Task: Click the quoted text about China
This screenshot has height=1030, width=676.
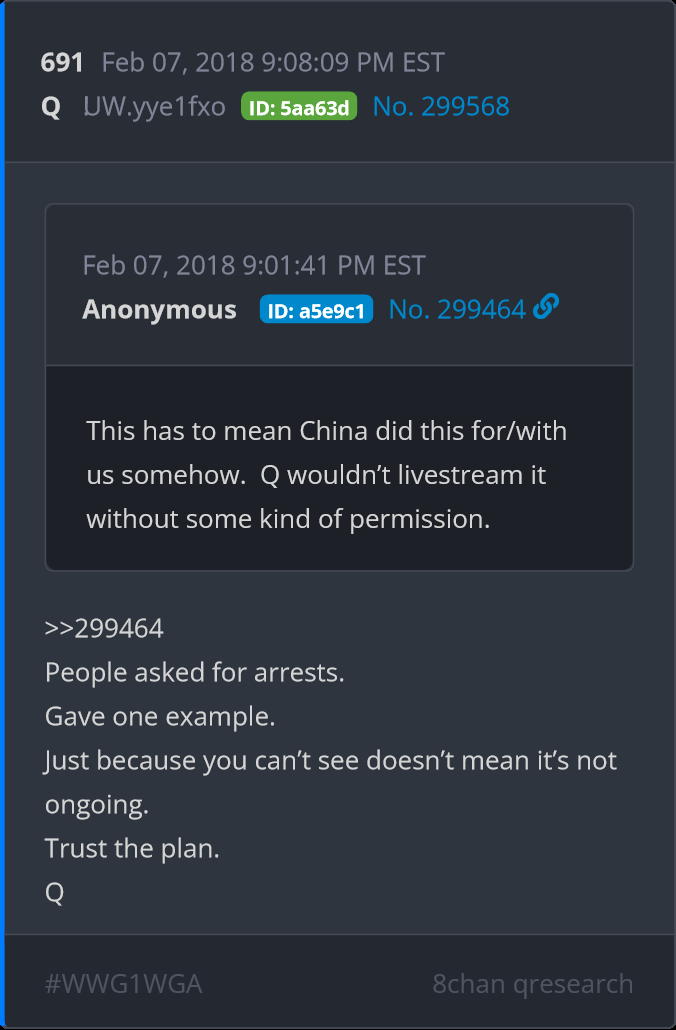Action: point(327,475)
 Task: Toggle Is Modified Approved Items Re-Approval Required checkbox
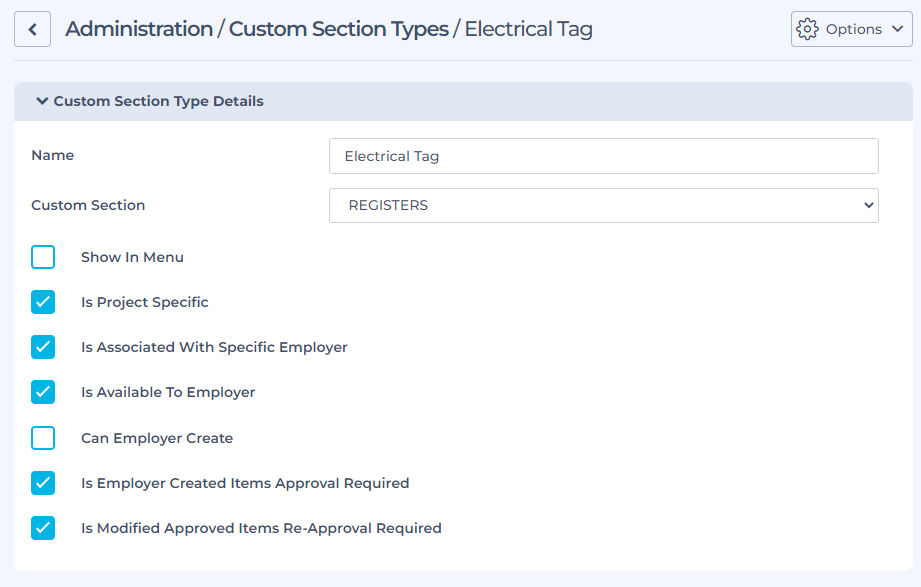(x=43, y=528)
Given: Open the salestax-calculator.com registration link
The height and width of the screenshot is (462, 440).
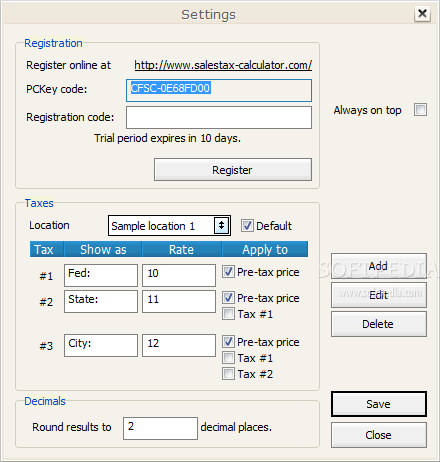Looking at the screenshot, I should click(x=223, y=65).
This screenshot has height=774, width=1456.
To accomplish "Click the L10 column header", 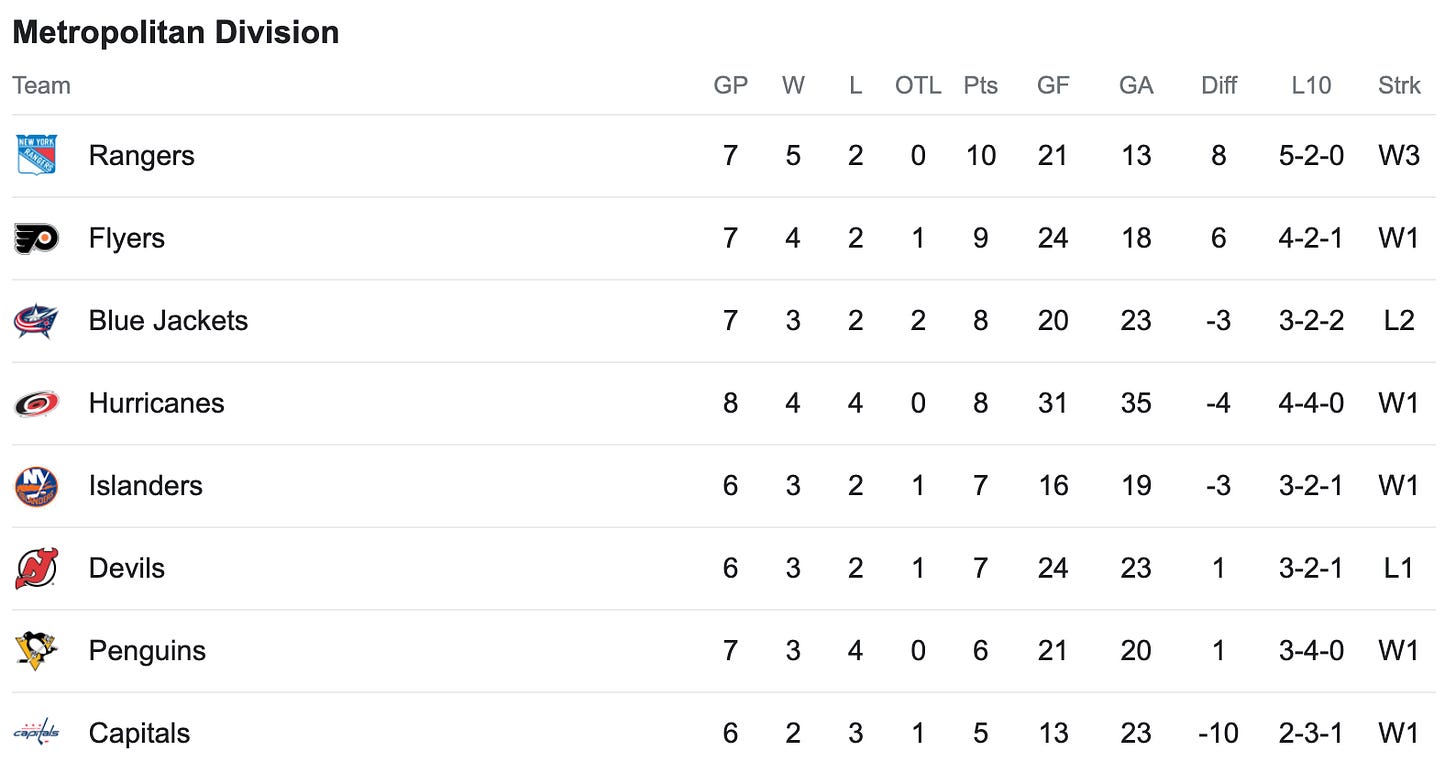I will 1311,86.
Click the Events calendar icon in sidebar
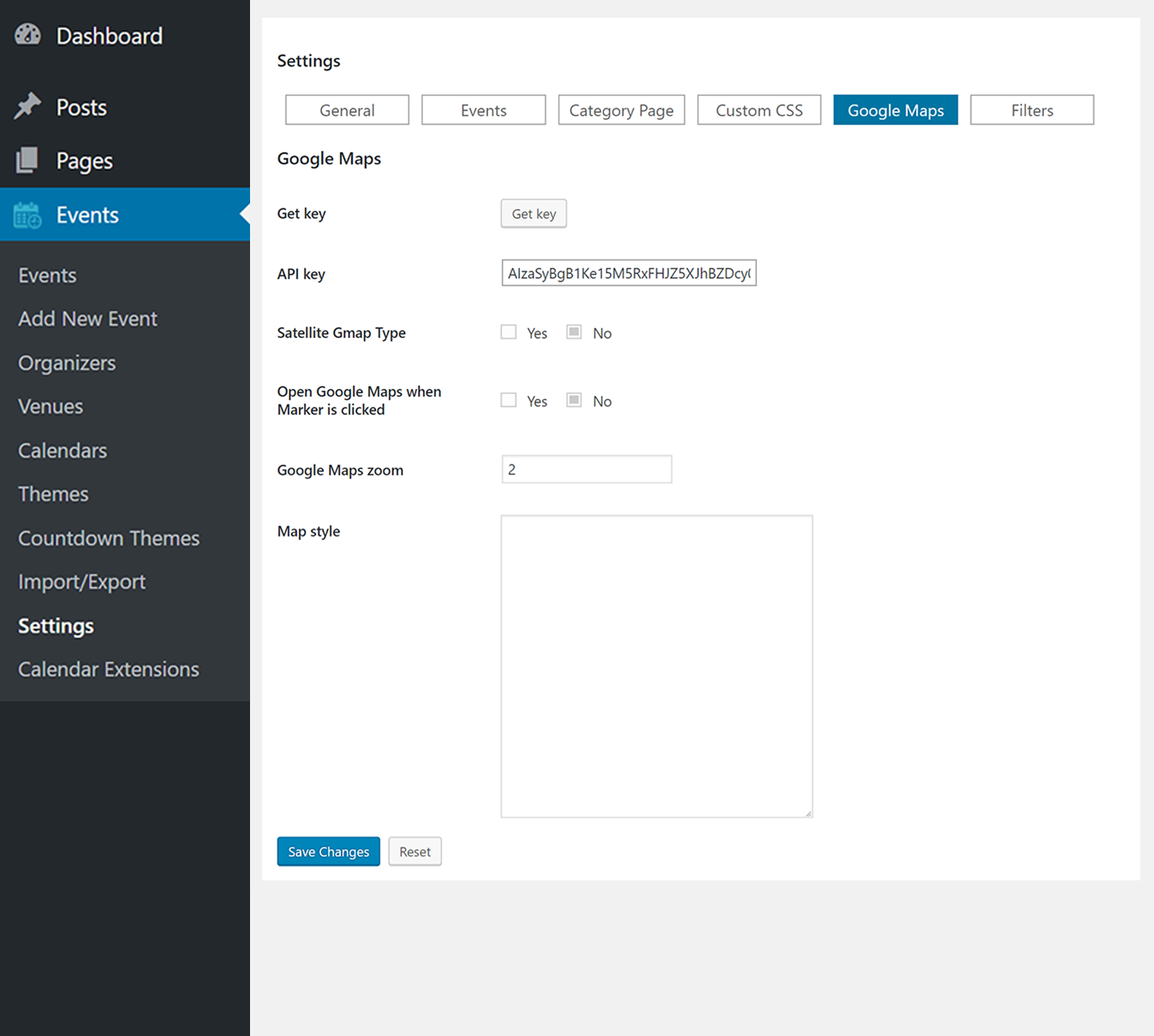1154x1036 pixels. click(27, 215)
= = =
## Task objective
What is needed is the exact run of lines from the start of the data through the line with "Given: Open the", both ends included, minus the pictures.

## Solution to this problem
Task: Click the quoted text about China
This screenshot has height=1030, width=676.
Action: point(327,475)
 Task: Toggle Is Modified Approved Items Re-Approval Required checkbox
(x=43, y=528)
Given: Open the salestax-calculator.com registration link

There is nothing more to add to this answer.